By CNN's Charley Keyes
The U.S. military is on a carefully orchestrated fast track to the exits in Iraq but a top U.S. General admitted Wednesday that the Iraqis are still vulnerable, especially from the air.
“The Iraqis understand that they have a gap - they have a gap in being able to defend their airspace if someone wanted to come inside that airspace that didn't want to be seen,” Lieutenant General Frank Helmick said. “How they deal with that gap is really up to them.”.
As all U.S. forces complete their withdrawal by the end of the year deadline, Helmick’s could be the last of a series of military briefings beamed from Iraq to the Pentagon briefing room.
As Deputy Commander of U.S. Forces-Iraq, he praised U.S. and Iraqi efforts to build up Iraqi security forces, but pointed to several potential weaknesses.

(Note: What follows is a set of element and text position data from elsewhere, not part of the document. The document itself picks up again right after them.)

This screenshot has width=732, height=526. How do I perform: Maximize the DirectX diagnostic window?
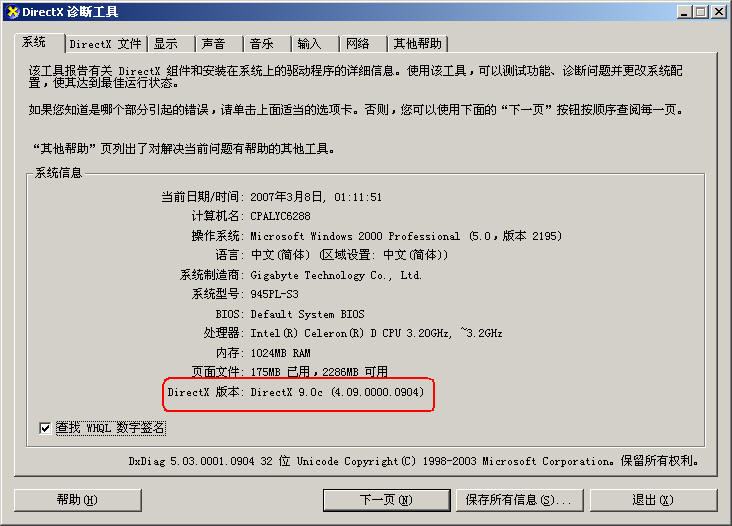tap(700, 12)
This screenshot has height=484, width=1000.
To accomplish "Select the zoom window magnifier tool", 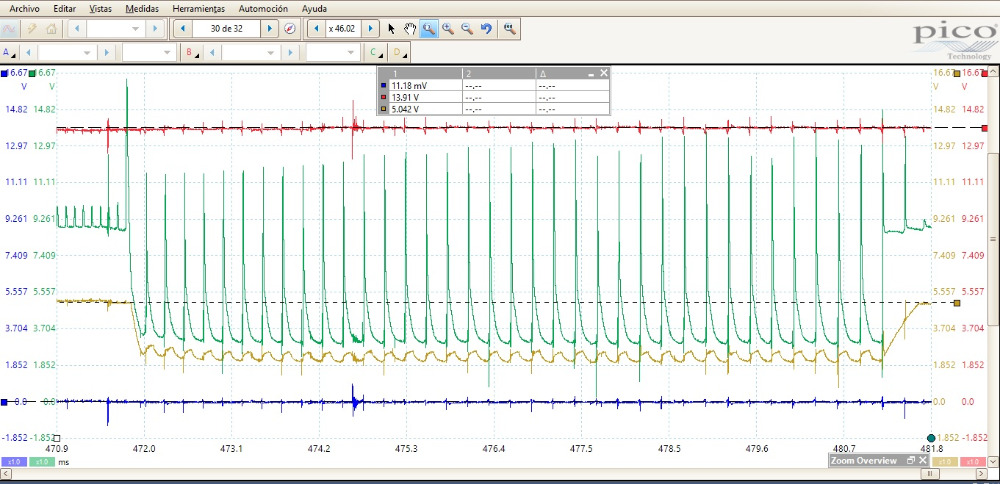I will pyautogui.click(x=428, y=29).
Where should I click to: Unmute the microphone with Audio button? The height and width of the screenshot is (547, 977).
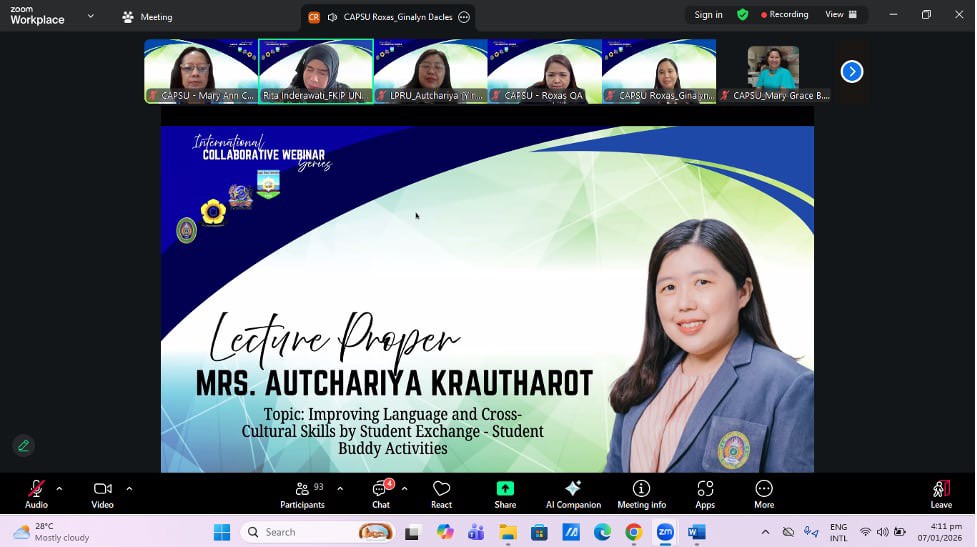[x=36, y=493]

“There are challenges, external security threats, Iranian- backed militias, Al Qaeda, other violent extremist organizations that the Iraqis must continue to put constant pressure on those groups.” Helmick said. “There are some, still some security gaps that exist: their air sovereignty, their air defense capability, the ability to protect the two oil platforms, and then the ability to do combined arm operations for an external defense, synchronizing their infantry with their armor, with their artillery, with their engineers,” he said. “They're not quite there with that capability.”
He said that for eight years the U.S. military had worked with Iraqi forces to present the country with its freedom. “If I had to define what our greatest legacy is, it would be the concepts of professionalism, confidence, esprit de corps that we've instilled inside the Iraqi security forces, and also the friendships and relationships we've forged with them,” Helmick said.